Beginning with the line that holds "Task: Click Show more in General section", copy every remaining line of the listing below exactly, and leave the pictures out.

*** Opening of Records for the exercise ***

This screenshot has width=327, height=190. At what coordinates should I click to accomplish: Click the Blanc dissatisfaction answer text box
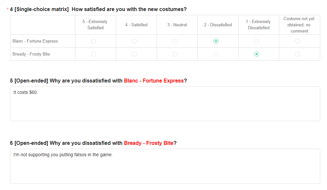pos(165,104)
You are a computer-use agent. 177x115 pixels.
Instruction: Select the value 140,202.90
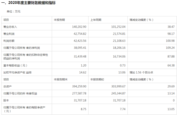coord(79,27)
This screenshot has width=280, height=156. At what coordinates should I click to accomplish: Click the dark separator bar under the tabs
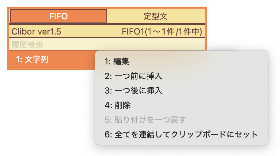(107, 24)
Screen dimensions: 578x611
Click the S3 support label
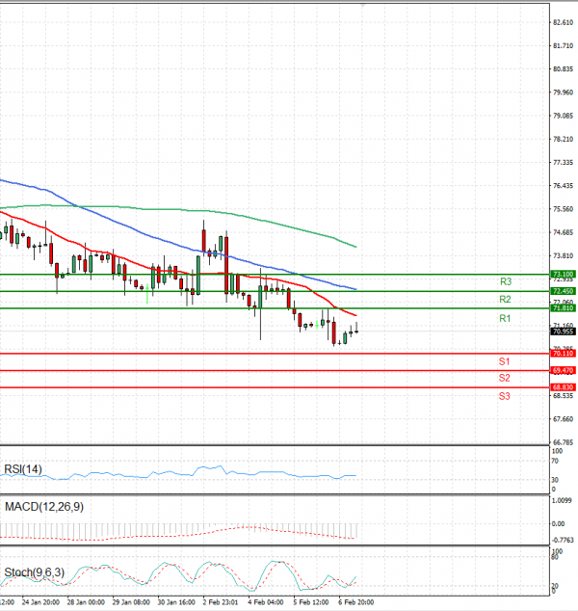504,396
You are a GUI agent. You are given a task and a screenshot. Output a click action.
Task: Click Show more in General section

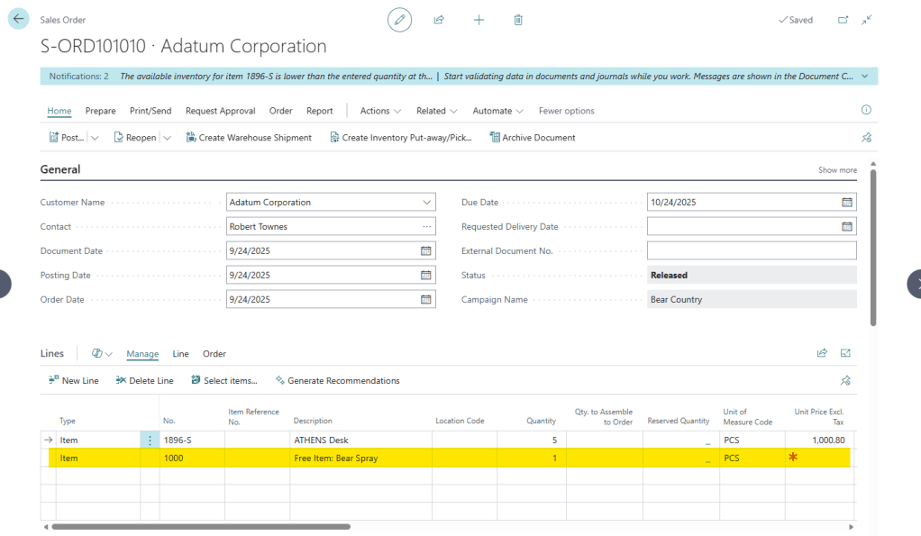coord(836,170)
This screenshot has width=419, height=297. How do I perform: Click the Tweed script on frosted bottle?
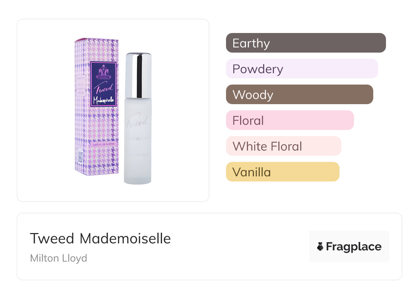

*** Close of Records for the exercise ***

Task solution:
Task: Click Show more in General section

coord(836,170)
This screenshot has width=419, height=297. How do I perform: Click the Tweed script on frosted bottle?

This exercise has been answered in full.